Noch ein Streik von Krankenhausärzten

Ab heute streiken die Ärzte an den kommunalen Krankenhäusern. Schwerpunkt der Proteste ist Bayern. Die Arbeitgeber wehren ab: Im Tarifvertrag des öffentlichen Dienstes sei alles schon geregelt, die Krankenhäuser müssten ihn nur anwenden

Von ANNA LEHMANN

Kaum zwei Wochen nachdem ihre KollegInnen an den Landeskrankenhäusern wieder in ihre Kittel geschlüpft sind, hängen die Mediziner an den kommunalen Kliniken diese heute an den Haken. Gestreikt wird an einigen Krankenhäusern Bayerns, unter anderem in München und Augsburg. Auch in Frankfurt-Höchst halten die Ärzte heute nur die Notfallversorgung aufrecht. Weitere Kliniken in Hessen, im Saarland, in Baden-Württemberg und in Bremen schließen sich im Laufe der Woche an.

Insgesamt werden nach Auskunft der Ärztevertreter 20 bis 30 der rund 700 kommunalen Kliniken in dieser Woche bestreikt. „Wir werden langsam anfangen“, sagte der Sprecher der Ärztegewerkschaft Marburger Bund, Athanasios Drougias. Sollten die in der Vereinigung kommunaler Arbeitgeberverbände (VKA) organisierten Dienstherren am Ende der Woche kein Angebot vorlegen, würden die Streiks ausgeweitet. Am Wochenende hatten 97 Prozent der Mitglieder für Arbeitsniederlegungen gestimmt.

Das Hauptziel der neuerlichen Proteste ist ein ärztespezifischer Tarifvertrag, in dem unter anderem geregelte Arbeitszeiten und bessere Bezahlung festgeschrieben werden. Außerdem fordert der Marburger Bund, dass Überstunden computergesteuert dokumentiert und voll vergütet werden.

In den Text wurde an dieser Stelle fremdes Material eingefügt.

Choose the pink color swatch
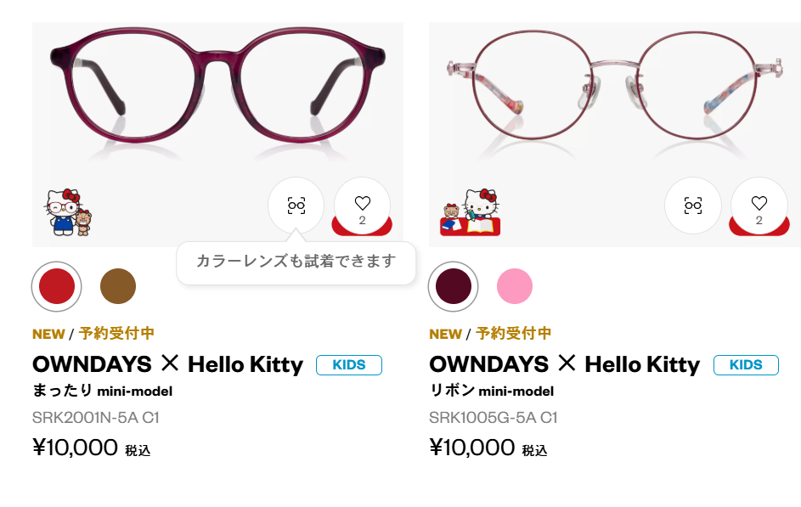coord(515,286)
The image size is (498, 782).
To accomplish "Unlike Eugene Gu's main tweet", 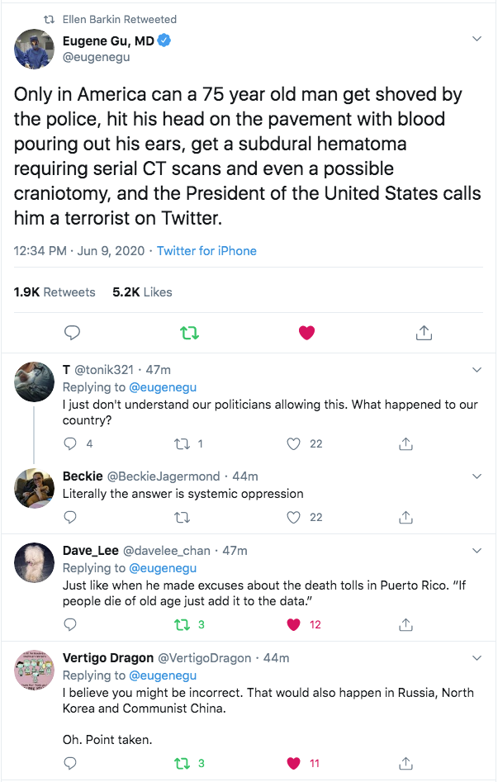I will coord(306,333).
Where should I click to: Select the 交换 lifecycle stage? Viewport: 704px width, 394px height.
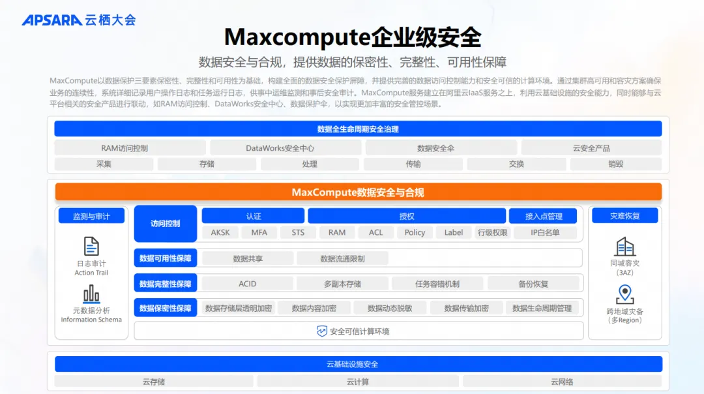[516, 164]
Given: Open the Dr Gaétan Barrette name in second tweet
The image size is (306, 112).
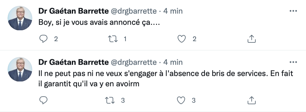Looking at the screenshot, I should click(x=73, y=62).
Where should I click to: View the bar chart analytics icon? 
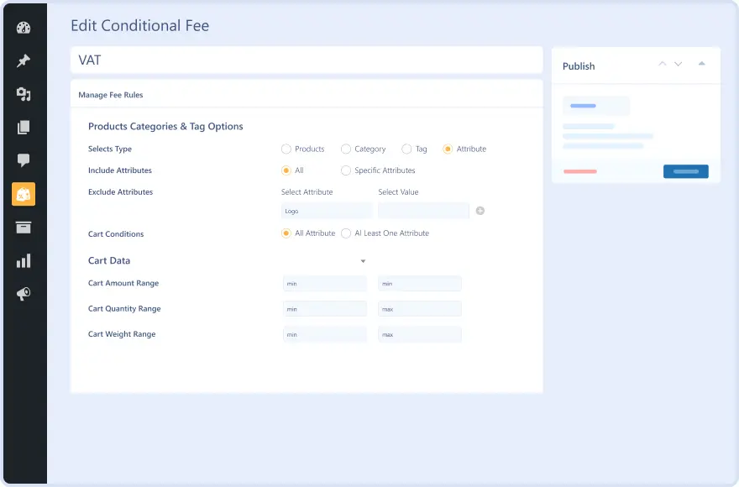tap(23, 259)
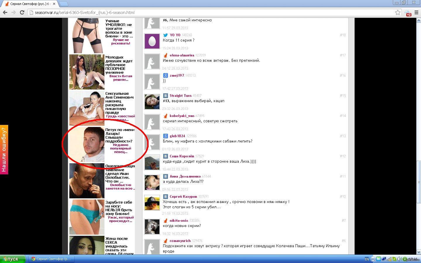Open Chrome's three-line menu
Viewport: 421px width, 263px height.
416,12
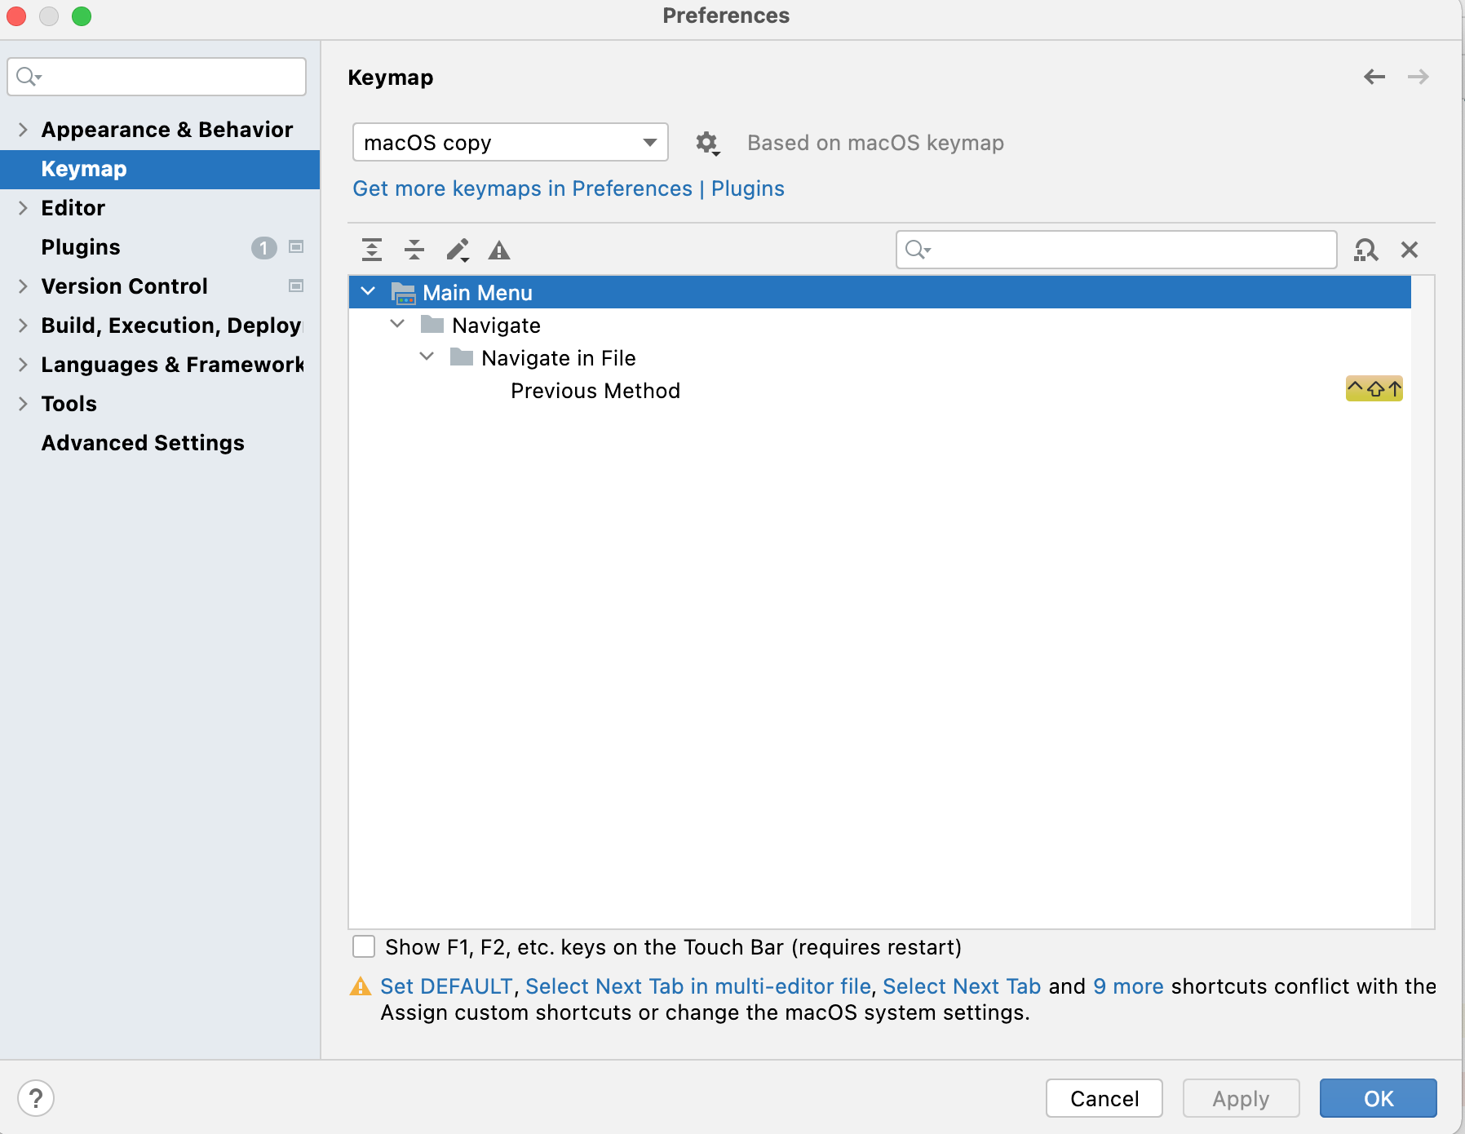The image size is (1465, 1134).
Task: Go back using the left arrow
Action: (x=1374, y=77)
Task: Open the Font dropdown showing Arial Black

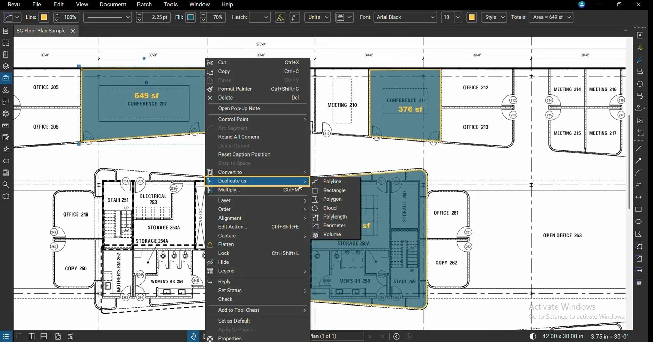Action: coord(405,17)
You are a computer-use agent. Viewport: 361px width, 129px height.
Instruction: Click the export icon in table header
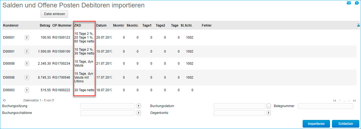pyautogui.click(x=358, y=25)
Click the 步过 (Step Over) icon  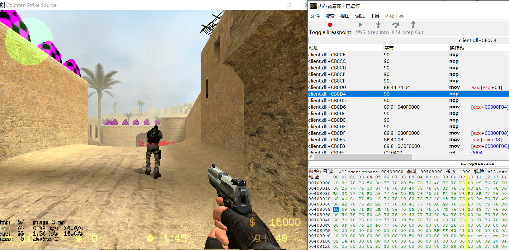[396, 25]

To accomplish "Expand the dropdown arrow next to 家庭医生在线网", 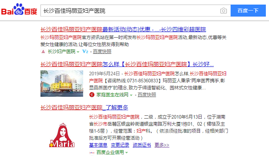I will (131, 95).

Die Arbeitgeber verweisen die ÄrztInnen auf den Tarifvertrag für den Öffentlichen Dienst (TVöD). Dieser schließt auch ärztespezifische Regelungen ein. „Alles was der Marburger Bund glaubt, noch regeln zu müssen, können wir auf Grundlage dieses Vertrags tun“, sagte der VKA-Verhandlungsführer Otto Foit zur taz. Zudem seien Forderungen, wie die nach geregelten Arbeitszeiten längst Tarifrecht. So beträgt die wöchentliche Arbeitszeit 38,5 Stunden, maximal darf sie mit Bereitschaftsdiensten auf 58 Stunden aufgestockt werden. Auch erhalten die Mediziner an den kommunalen Häusern weiterhin ihr Weihnachts- und Urlaubsgeld. „Wir haben geordnete Verhältnisse. Alle anderen Probleme sind Probleme des jeweiligen Krankenhauses, dafür braucht niemand auf die Straße gehen“, appellierte Foit an die Adresse der Ärzte. Er warf dem Marburger Bund vor, wegen eines dezidiert eigenständigen Vertrags die Patientenversorgung zu gefährden. „Die kommunalen Krankenhäuser sichern die Versorgung vor Ort, ein flächendeckender Streik trifft die Patienten anders, als wenn ein paar Unikliniken streiken.“

Die Arbeitgeber fordern den Marburger Bund auf, die Verhandlungen wieder aufzunehmen, die dieser am Freitag für gescheitert erklärt hatte. Ein anderes Angebot als das auf Basis des TVöD werde es aber nicht geben, sagte Foit, selbst wenn sich die Verluste der Kliniken summieren könnten, die Vertreter der Unikliniken seinerzeit auf rund 200.000 Euro pro Streiktag bezifferten. „Wir haben die Entscheidung zwischen Pest und Cholera. Dauerhaft höhere Kosten werden viele Häuser ruinieren“, prognostizierte Foit.

Auf eine konkrete Lohnforderung verzichtet der Marburger Bund diesmal. Drougias sprach lediglich von einer deutlichen Anhebung des Grundgehalts, das sich etwa der Bezahlung französischer Ärzte nähern solle. Diese verdienen einer britischen Erhebung zufolge etwa 8.600 Euro im Monat, doch differieren die Gehälter erheblich.